* _INFORMATION SHOWN_
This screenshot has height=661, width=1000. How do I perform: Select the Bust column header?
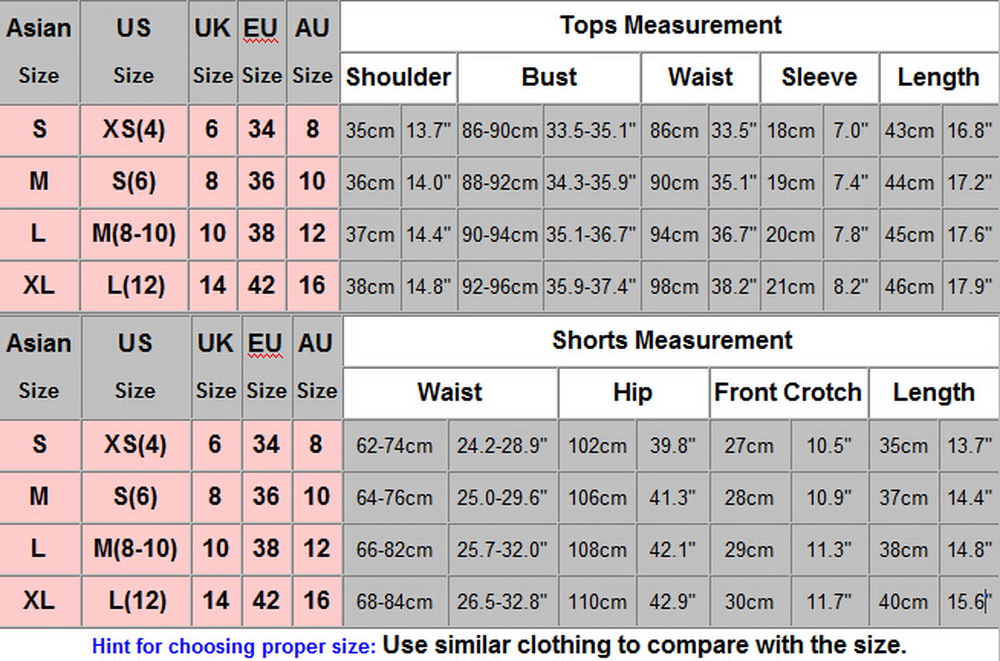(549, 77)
--
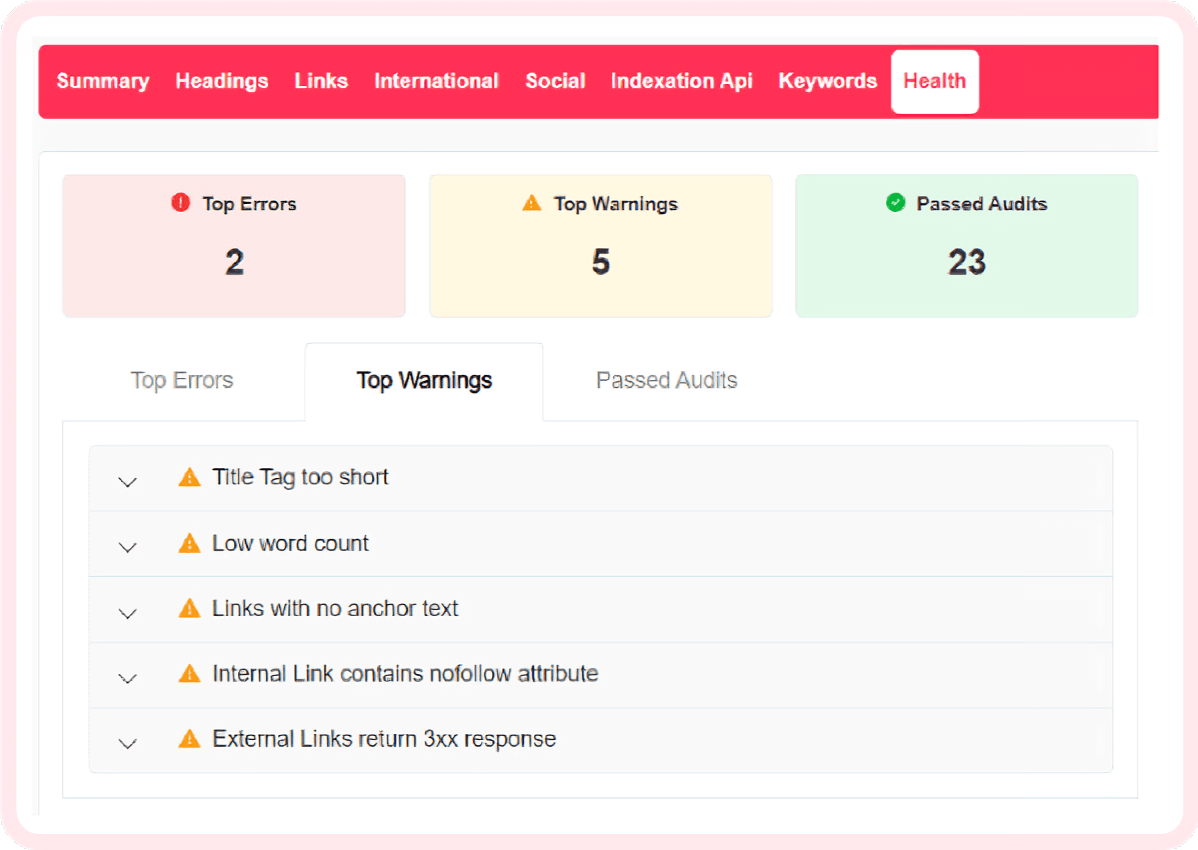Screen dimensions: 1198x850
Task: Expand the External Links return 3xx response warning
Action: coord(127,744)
---
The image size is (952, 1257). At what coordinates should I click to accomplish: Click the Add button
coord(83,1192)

* _AIM OF THE EXERCISE_
Pull out every line above that contains the word "Select" and copy each one. Case counts.

* _EXERCISE RESULT_
This screenshot has height=661, width=1000. How do I perform: Select the Bust column header?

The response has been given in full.